How your shadow played a part in #metoo
As we can see in #metoo, high rates of divorce, women’s increasing online outrage, and men’s rights groups, there’s a great wounding between men and women. Both sides feel hurt and seem unable to communicate. We stand in front of each other in a kind of closed-hearted stalemate.
What to do? How can we move forward?
First, we need to dig a little deeper and in the places we might not expect.
The conflict we see on the outside is actually a reflection of the war we experience within ourselves.
Each of us have what’s known as a ‘shadow’ part of our character, which includes aspects of ourselves that we are unaware of or unwilling to face. The shadow, originally coined by psychoanalyst Carl Jung, is a bit like a storehouse of all the unsavory or judged aspects of ourselves we’d prefer to ignore (like greed, jealousy or promiscuity).
Our own shadow is generally invisible to us. However, there’s one undeniable indicator of your shadow: your triggers.

GIVEN MATERIAL:
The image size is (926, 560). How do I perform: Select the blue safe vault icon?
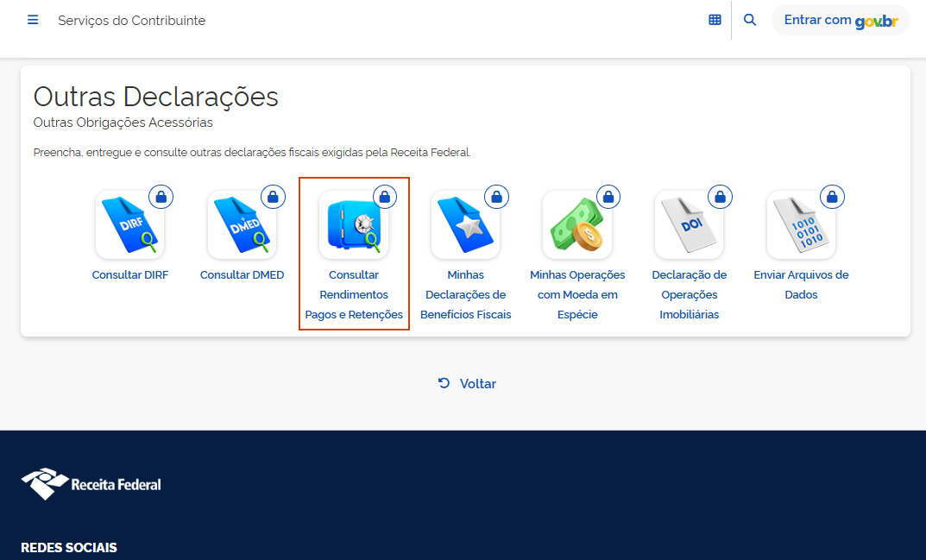(x=353, y=225)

OBJECTIVE 1: From the article on the shadow and #metoo, extract everything from "Each of us have" down to "shadow: your triggers.".
OBJECTIVE 2: Write the next part of the article on the shadow and #metoo, starting after its last sentence.
The lines above play no part in this work.

EXPECTED ANSWER 1:
Each of us have what’s known as a ‘shadow’ part of our character, which includes aspects of ourselves that we are unaware of or unwilling to face. The shadow, originally coined by psychoanalyst Carl Jung, is a bit like a storehouse of all the unsavory or judged aspects of ourselves we’d prefer to ignore (like greed, jealousy or promiscuity).
Our own shadow is generally invisible to us. However, there’s one undeniable indicator of your shadow: your triggers.

EXPECTED ANSWER 2:
For example, if you are triggered by another person’s self-centredness, chances are there’s a part of you who is self-centred. That’s precisely why you’re so offended by their behaviour.
The conflict between men and women is basically shadow play: we sense parts of ourselves in others and react to them, causing conflict and heightening division. Our key triggers are around one another’s objectification, sexual expression, lack of ownership, immaturity, selfishness, and undisclosed desire.
The reaction so far is finger-pointing. We like to shame, blame and make everyone else the person in the wrong. By disempowering others we are not truly reclaiming our own power. It’s an unhealthy cycle.
Of course, I am not saying that when someone has been abused they shouldn’t speak. On the contrary, it’s empowering to speak up when they are ready and the perpetrator should be held responsible for their actions.
But finger-pointing, blaming and shaming is not a way to teach people or educate. If our goal is balance, connection and respect, we are not going to obtain that through shame. Research shows that punishment doesn’t lead to lasting behaviour change. At best it produces compliance, but in truth it pushes these behaviours further into the shadows, rather than bringing them out into awareness where they can be examined, understood and released.
Shame may change an action, but it is not shifting the mindset in the direction of real change.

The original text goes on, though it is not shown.